3-Methylglutaconic aciduria (MGA) is any of at least five metabolic disorders that impair the body's ability to make energy in the mitochondria. As a result of this impairment, 3-methylglutaconic acid and 3-methylglutaric acid build up and can be detected in the urine.

3-Methylglutaconic acid is an organic acid.  The double carboxylic acid functions are the principal cause of the strength of this acid. 3-methylglutaconic acid can be detected by the presence of the acid function and the double connection that involves reactivity with some specific substances.

Genetics
The inheritance patterns of 3-methylglutaconic aciduria differ depending on the gene involved.

 Types I and III are inherited in an autosomal recessive pattern, which means two copies of the gene in each cell are altered. Most often, the parents of an individual with an autosomal recessive disorder are carriers of one copy of the altered gene but do not show signs and symptoms of the disorder.
 Type II is inherited in an X-linked recessive pattern. A condition is considered X-linked if the mutated gene that causes the disorder is located on the X chromosome, one of the two sex chromosomes. In males (who have only one X chromosome), one altered copy of the gene in each cell is sufficient to cause the condition. In females (who have two X chromosomes), a mutation must be present in both copies of the gene to cause the disorder. Males are affected by X-linked recessive disorders much more frequently than females. A striking characteristic of X-linked inheritance is that fathers cannot pass X-linked traits to their sons.
 The inheritance pattern of 3-methylglutaconic aciduria type IV is unknown.

Diagnosis
Diagnosis is typically post-mortem.

Classification
There are five known subgroups of MGA; MGA type I, II, III, IV & V.

The characteristic features of 3-methylglutaconic aciduria type I include speech delay, delayed development of both mental and motor skills (psychomotor delay), elevated levels of acid in the blood and tissues (metabolic acidosis), abnormal muscle tone (dystonia), and spasms and weakness affecting the arms and legs (spastic quadriparesis). Fewer than 20 cases of 3-methylglutaconic aciduria type I have been reported.

Barth syndrome is a common name for 3-methylglutaconic aciduria type II. The main features of Barth syndrome include a weakened and enlarged heart (dilated cardiomyopathy), recurrent infections due to low numbers of white blood cells (neutropenia), skeletal problems, and delayed growth. The incidence of 3-methylglutaconic aciduria type II is approximately 1 in 200,000 male infants.

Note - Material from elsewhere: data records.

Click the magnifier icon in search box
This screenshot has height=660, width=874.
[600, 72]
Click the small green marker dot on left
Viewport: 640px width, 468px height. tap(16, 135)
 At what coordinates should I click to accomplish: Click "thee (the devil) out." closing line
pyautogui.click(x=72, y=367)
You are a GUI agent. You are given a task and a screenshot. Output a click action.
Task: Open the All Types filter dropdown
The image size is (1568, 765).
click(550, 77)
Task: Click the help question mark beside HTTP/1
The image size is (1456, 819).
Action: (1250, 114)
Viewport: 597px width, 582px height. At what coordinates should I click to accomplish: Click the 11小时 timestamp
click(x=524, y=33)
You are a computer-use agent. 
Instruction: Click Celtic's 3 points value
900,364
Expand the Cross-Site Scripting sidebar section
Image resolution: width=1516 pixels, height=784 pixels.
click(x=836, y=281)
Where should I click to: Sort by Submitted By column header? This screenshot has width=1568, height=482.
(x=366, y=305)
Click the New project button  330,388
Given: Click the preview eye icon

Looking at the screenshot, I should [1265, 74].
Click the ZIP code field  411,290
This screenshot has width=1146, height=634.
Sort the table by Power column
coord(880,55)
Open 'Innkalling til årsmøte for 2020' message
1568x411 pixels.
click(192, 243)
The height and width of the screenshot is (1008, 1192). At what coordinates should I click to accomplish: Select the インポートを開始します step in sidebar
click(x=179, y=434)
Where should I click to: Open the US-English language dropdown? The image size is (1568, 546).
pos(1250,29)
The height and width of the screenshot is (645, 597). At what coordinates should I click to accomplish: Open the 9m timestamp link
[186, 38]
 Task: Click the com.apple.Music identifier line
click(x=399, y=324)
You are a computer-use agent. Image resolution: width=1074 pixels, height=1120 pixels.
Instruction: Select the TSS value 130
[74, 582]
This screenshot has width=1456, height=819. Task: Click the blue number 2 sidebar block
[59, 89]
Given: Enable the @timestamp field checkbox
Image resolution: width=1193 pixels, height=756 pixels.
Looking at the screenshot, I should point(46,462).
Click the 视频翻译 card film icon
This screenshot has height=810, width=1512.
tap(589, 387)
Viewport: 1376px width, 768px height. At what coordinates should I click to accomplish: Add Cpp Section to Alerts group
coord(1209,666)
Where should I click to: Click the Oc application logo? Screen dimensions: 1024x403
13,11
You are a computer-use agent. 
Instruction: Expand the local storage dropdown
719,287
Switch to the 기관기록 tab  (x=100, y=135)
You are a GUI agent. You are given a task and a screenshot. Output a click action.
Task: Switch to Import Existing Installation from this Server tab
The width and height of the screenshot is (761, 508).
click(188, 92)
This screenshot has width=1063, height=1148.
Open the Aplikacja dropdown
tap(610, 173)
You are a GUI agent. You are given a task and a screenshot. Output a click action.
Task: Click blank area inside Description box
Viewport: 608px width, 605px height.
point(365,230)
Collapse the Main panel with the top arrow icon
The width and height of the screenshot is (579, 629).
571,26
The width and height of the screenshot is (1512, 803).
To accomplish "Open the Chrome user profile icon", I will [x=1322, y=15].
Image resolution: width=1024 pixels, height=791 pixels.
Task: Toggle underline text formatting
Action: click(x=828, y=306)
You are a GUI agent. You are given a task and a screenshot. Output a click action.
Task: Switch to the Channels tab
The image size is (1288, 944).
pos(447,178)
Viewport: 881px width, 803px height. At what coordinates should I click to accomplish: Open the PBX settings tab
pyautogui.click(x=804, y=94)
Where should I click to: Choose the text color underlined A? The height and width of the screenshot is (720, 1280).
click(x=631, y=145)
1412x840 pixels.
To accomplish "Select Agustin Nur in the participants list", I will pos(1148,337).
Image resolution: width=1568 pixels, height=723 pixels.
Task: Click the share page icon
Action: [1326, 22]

Costeff syndrome is another name for 3-methylglutaconic aciduria type III. This disorder is characterized mainly by the degeneration of the optic nerves, which carry information from the eyes to the brain. Sometimes other nervous system problems occur, such as an inability to maintain posture, poor muscle tone, the development of certain involuntary movements (extrapyramidal dysfunction), and a general decrease in brain function (cognitive deficit). The incidence of 3-methylglutaconic aciduria type III is about 1 in 10,000 newborns in the Iraqi Jewish population. This disorder is extremely rare in all other populations.

The signs and symptoms of 3-methylglutaconic aciduria type IV are variable and overlap with types I-III. The incidence of 3-methylglutaconic aciduria type IV is unknown.

Treatment
There is no known treatment or cure.

Epidemiology 
3-Methylglutaconic aciduria seems to be  most prevalent amongst the Jewish population of Iraq. However, a high concentration of one type is found in the Saguenay-Lac-Saint-Jean region of Canada. This suggests that the disease is more frequent in insular areas where there is more likelihood that both parents are carriers, a higher birth rate, and a greater frequency of consanguineous marriages. As all types of 3-Methylglutaconic aciduria are known to be genetic diseases and show a recessive inheritance pattern, consanguineous marriages (in which both partners may have inherited the mutation from the same ancestor) increase the chances of having a baby with the condition.